GAY AND LESBIAN RIGHTS IN CUBA
PRE-REVOLUTIONARY CUBA
In common with other countries in the region, the history of the Cuban
gay and lesbian community has been an unhappy one. The revolution of
1959 inherited legislation introduced in 1938 – the Public Ostentation Law -
which imposed a six-month prison sentence (or equivalent fine) on anyone
who “habitually engaged in homosexual acts”, who sexually propositioned
someone or who “created a public scandal” by openly “flaunting his
homosexuality in public”(2). Intellectuals, writers and artists were
associated with homosexuality and therefore found themselves denigrated
by a society characterised by its machista values, cultural backwardness
and adherence to the Roman Catholic Church which viewed same-sex
relationships as a sexual aberration. Socially the subject was considered
taboo.
To make matters worse, illicit gay sex was a component of the
prostitution industry that thrived in Cuba before the Revolution, Cuba being
viewed the biggest off-shore brothel in the Caribbean.
1959 – 1969
Official and public attitudes towards gays and lesbians did not
change with the arrival of the Revolution. In addition to the traditional
machista culture and Catholic values, Cuba’s new ally, the USSR held
equally hostile policies towards gays and lesbians, seeing homosexuality
as a product of the decadent capitalist society prevailing in Cuba in the
1950s.
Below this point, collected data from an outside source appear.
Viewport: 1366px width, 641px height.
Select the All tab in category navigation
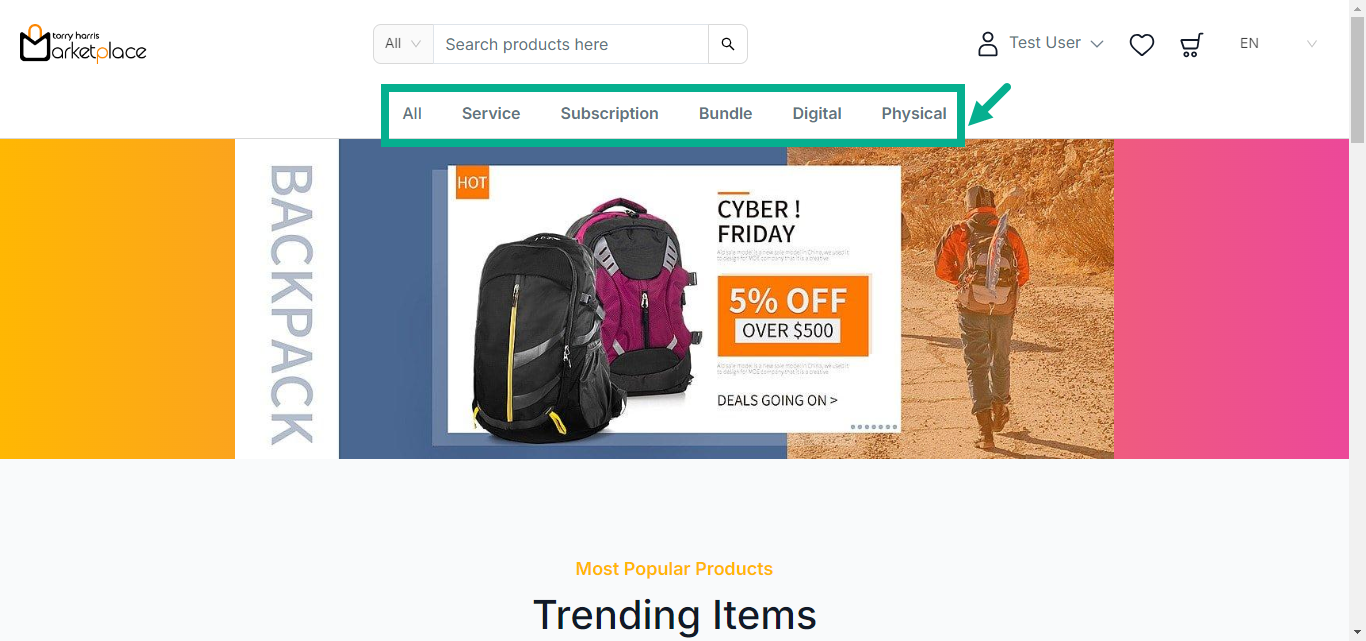412,114
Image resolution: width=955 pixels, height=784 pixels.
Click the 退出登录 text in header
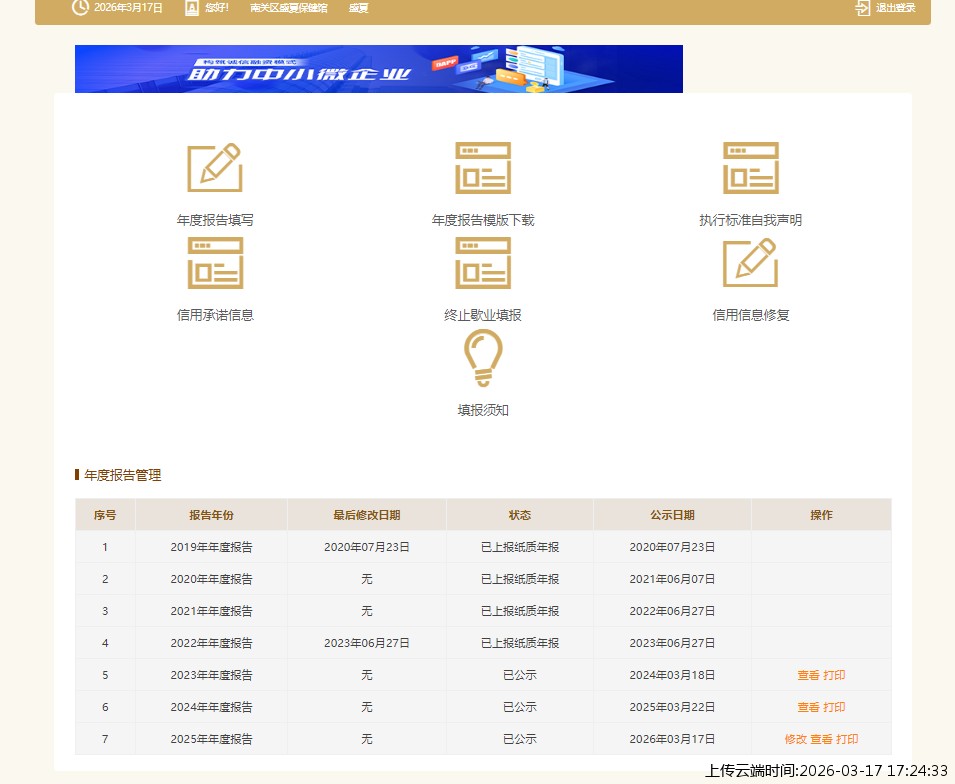point(895,8)
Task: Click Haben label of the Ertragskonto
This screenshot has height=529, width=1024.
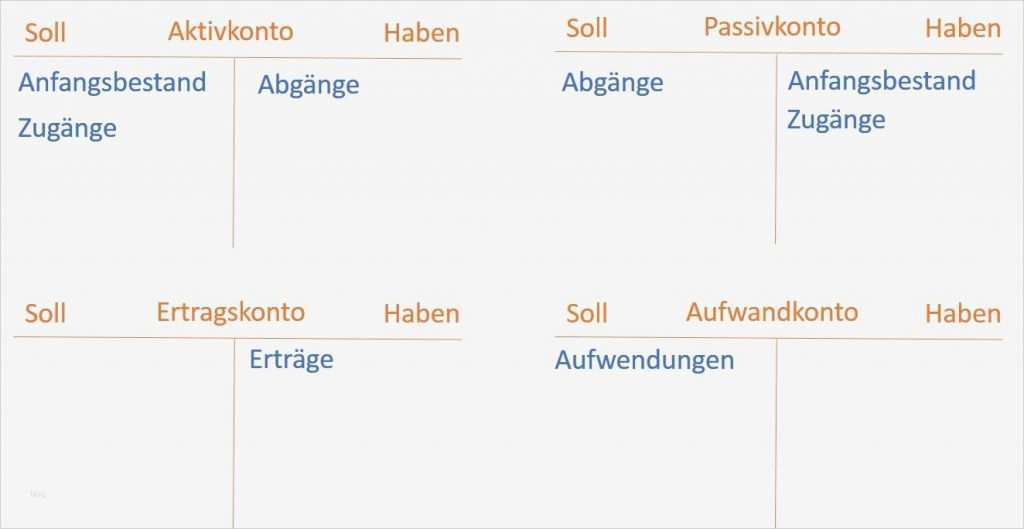Action: click(421, 314)
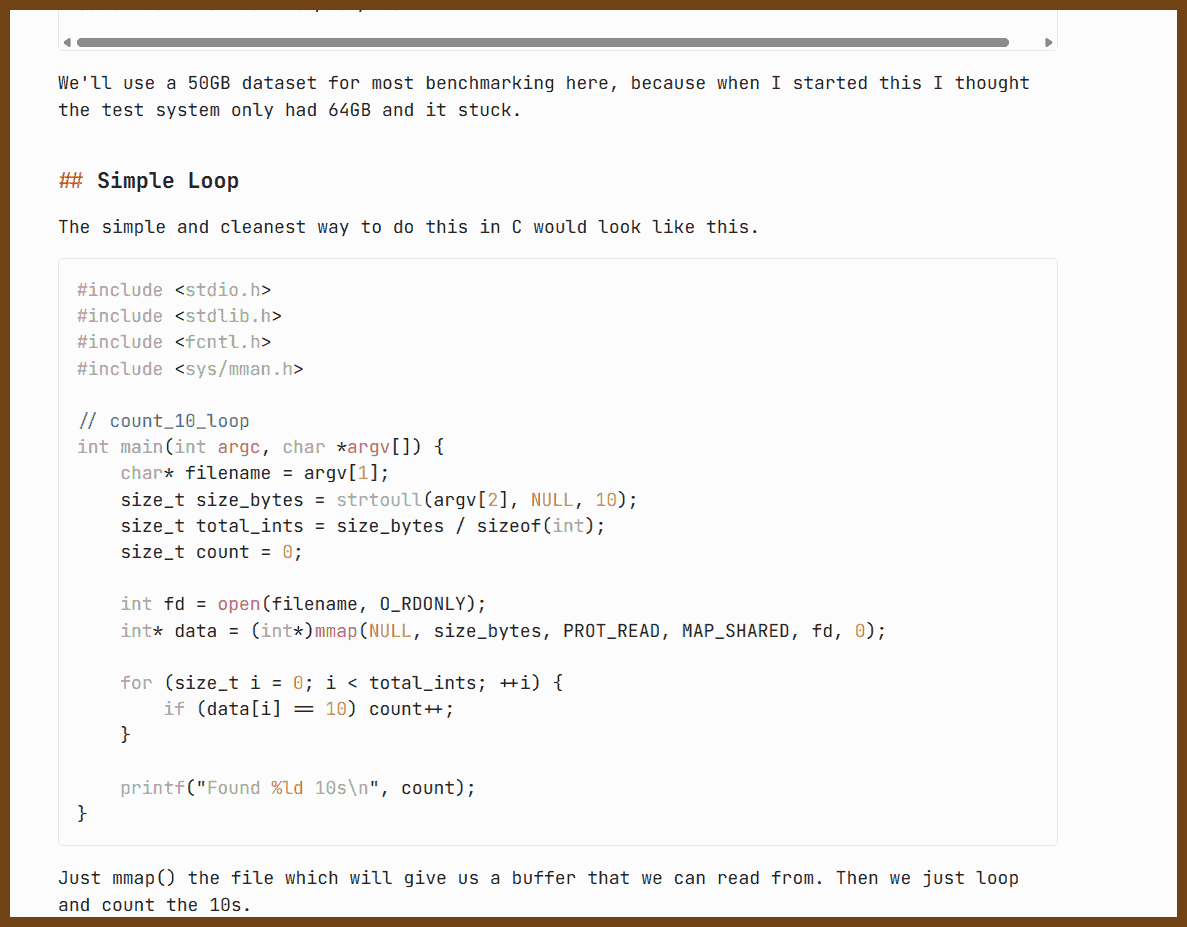Image resolution: width=1187 pixels, height=927 pixels.
Task: Click the int main function declaration line
Action: point(260,447)
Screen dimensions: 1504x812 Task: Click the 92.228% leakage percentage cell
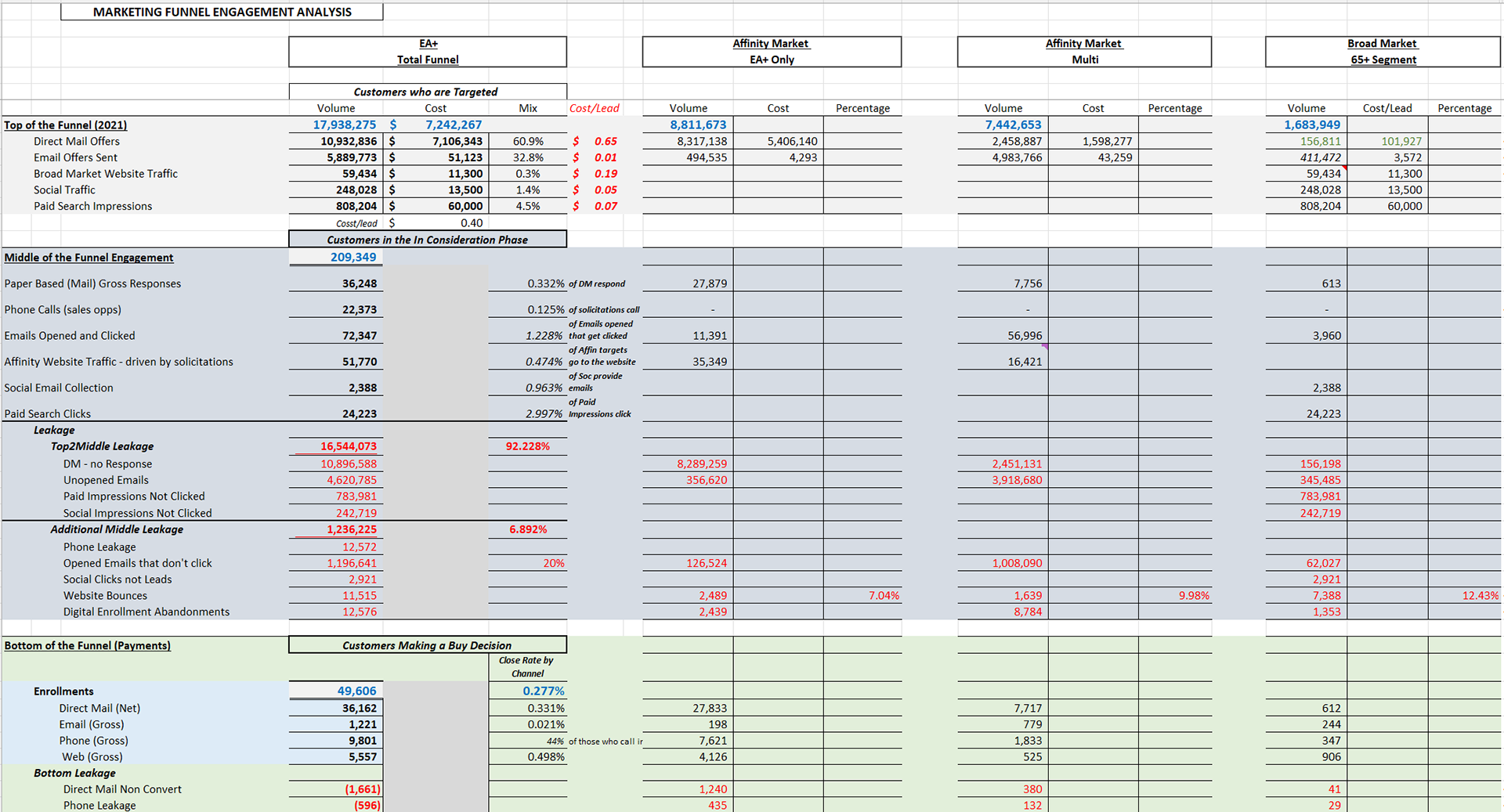tap(527, 446)
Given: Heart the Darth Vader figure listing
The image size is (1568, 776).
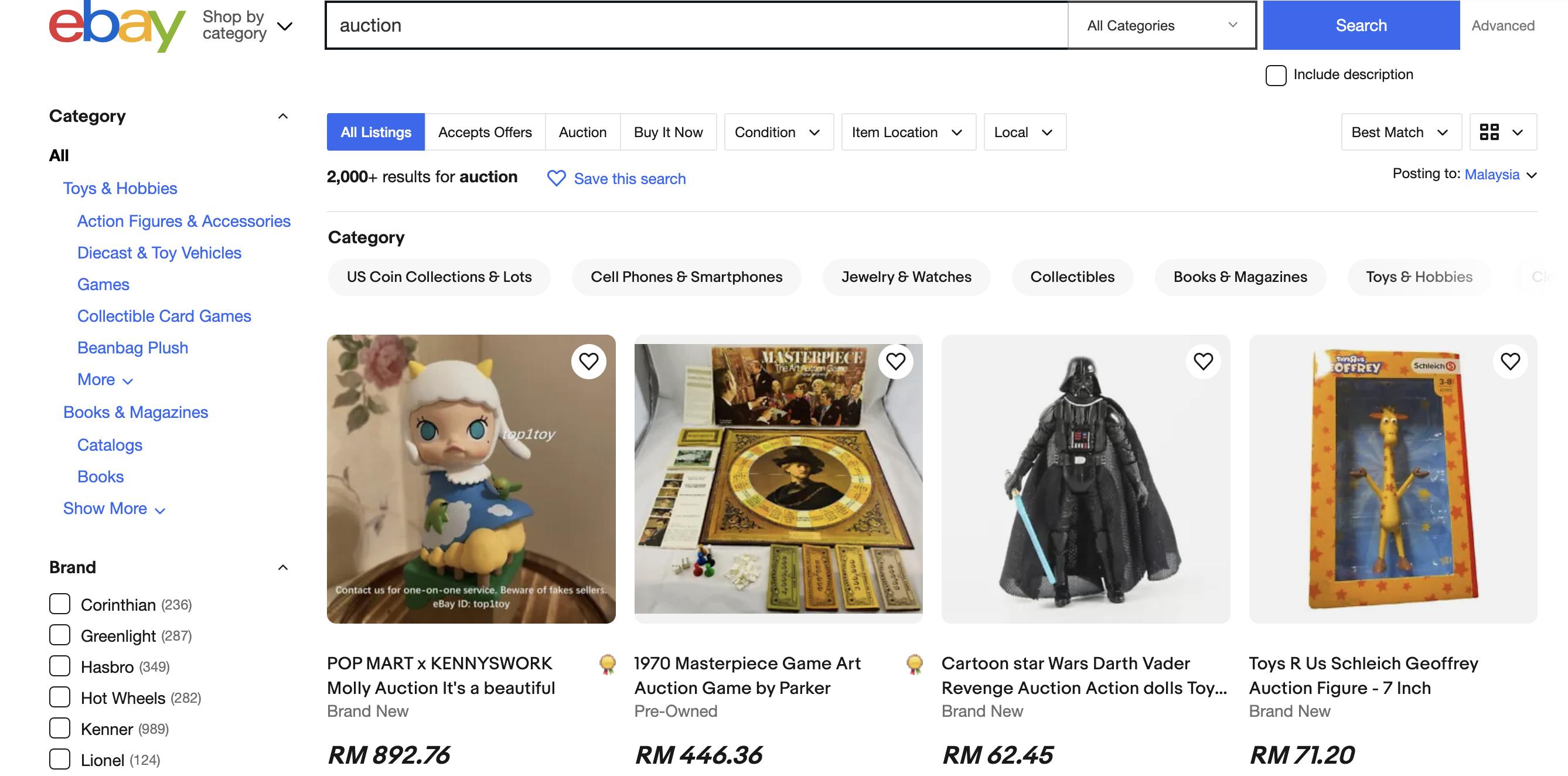Looking at the screenshot, I should [1203, 362].
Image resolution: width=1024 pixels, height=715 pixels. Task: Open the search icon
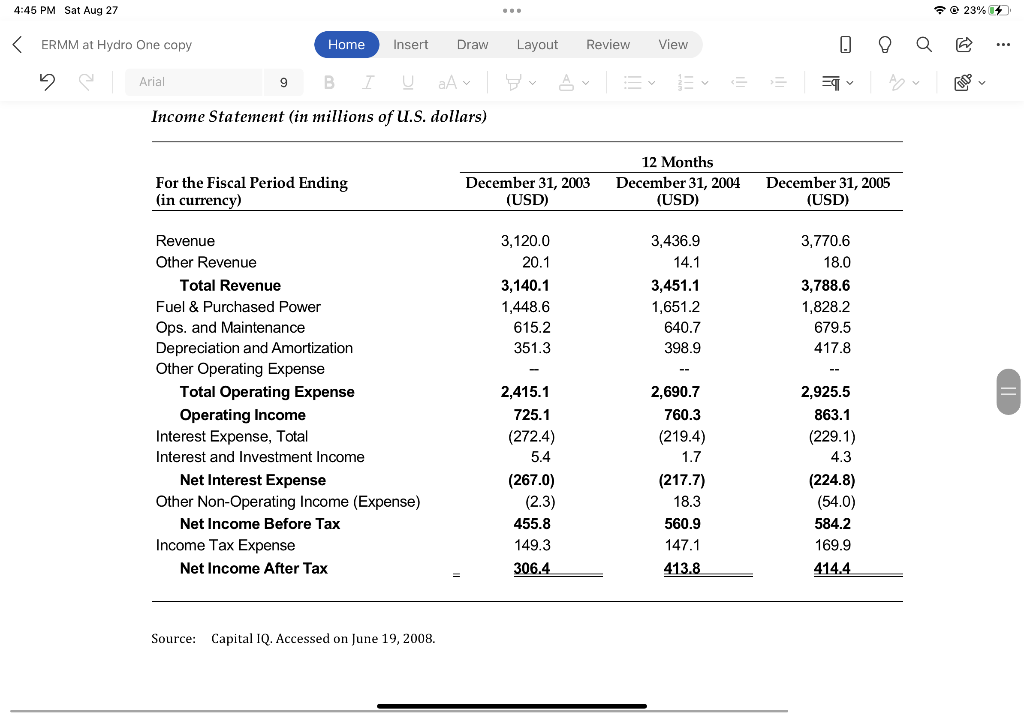[x=921, y=44]
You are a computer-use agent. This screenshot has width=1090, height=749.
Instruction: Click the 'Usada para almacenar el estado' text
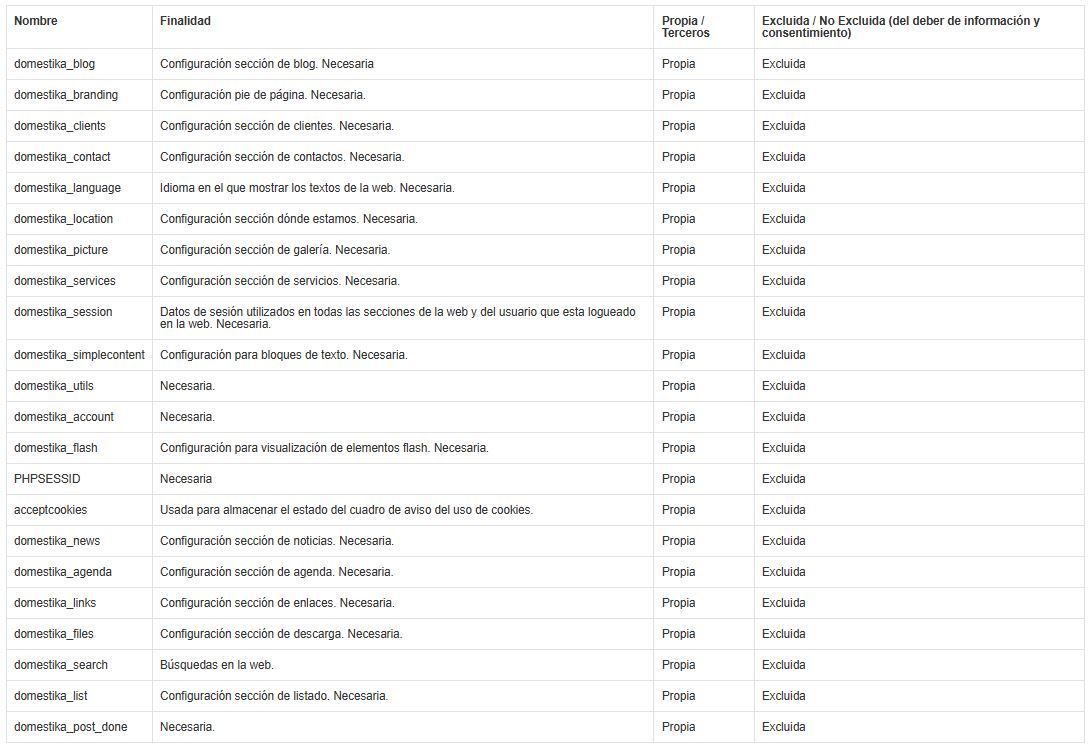point(346,510)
Furthermore, in a society which was the target of increasing
hostility by its close and powerful neighbour, the United States,
culminating in the Bay of Pigs invasion of 1961 and the Missile Crisis of
1962, the gay community was seen as a threat to the military order.
~snip~
Understandably there were protests against the UMAP camps from all
quarters. In his article ‘The Sexual Politics of Reinaldo Arenas: Fact,
Fiction and the Real Record of the Cuban Revolution’ (3), Jon Hillson
describes how Fidel Castro visited one such camp incognito to experience
the treatment for himself. He was followed by 100 boys from the
Communist Youth whose identity was also kept secret. In 1968, shortly
after these visits, the camps closed.
~snip~
....Cuba is now
considered one of the more open and tolerant societies in the region
towards lesbians and gays.More:
http://www.cuba-solidarity.org.uk/faqdocs/Cuba-sexual-diversity.pdf(emphasis added)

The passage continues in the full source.